[Directions]:
Copy each line of the records that includes "Switch".

··· Records to process ···

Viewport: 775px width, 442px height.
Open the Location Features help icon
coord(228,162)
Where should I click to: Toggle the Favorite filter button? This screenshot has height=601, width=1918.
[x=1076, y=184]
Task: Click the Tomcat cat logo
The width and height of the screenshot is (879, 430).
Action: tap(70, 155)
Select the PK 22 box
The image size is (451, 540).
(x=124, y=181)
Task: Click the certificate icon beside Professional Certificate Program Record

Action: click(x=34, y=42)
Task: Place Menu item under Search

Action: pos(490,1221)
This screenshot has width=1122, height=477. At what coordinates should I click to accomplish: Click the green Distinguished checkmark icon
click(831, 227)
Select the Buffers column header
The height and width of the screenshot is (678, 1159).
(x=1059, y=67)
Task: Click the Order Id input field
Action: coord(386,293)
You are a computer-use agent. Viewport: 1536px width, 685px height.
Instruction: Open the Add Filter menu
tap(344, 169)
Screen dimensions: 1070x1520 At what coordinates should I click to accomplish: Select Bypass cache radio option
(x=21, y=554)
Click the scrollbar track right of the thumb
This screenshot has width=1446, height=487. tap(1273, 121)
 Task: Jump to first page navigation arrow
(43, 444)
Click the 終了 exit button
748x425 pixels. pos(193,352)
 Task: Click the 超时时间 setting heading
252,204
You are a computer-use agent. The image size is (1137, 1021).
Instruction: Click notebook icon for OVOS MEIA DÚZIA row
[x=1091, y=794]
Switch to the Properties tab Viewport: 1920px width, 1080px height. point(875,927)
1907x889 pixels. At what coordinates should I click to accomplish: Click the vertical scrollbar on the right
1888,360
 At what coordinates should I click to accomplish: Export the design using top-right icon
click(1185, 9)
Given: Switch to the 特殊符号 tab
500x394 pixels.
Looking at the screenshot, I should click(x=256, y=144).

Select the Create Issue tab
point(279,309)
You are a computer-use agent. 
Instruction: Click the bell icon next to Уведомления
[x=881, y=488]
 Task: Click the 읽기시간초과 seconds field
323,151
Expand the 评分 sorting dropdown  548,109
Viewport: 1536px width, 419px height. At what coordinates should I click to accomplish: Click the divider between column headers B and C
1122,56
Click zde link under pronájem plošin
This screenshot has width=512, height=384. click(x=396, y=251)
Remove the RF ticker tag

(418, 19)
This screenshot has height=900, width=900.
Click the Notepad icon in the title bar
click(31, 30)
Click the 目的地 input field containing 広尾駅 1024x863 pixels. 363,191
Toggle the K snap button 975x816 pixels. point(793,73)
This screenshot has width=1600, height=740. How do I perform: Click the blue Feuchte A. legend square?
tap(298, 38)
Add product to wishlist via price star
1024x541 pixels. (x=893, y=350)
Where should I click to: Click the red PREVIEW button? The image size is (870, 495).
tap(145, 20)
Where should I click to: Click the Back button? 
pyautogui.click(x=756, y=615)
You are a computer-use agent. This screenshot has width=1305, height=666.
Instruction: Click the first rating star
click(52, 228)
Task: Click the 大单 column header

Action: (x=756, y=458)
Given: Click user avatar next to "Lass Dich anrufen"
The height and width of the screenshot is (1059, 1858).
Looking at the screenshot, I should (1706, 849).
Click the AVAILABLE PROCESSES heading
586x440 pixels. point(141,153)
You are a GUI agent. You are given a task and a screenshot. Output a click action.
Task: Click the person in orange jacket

···

[Solved exercise]:
Switch to the Properties tab Viewport: 1920px width, 1080px height. point(875,927)
Given: Switch to the 特殊符号 tab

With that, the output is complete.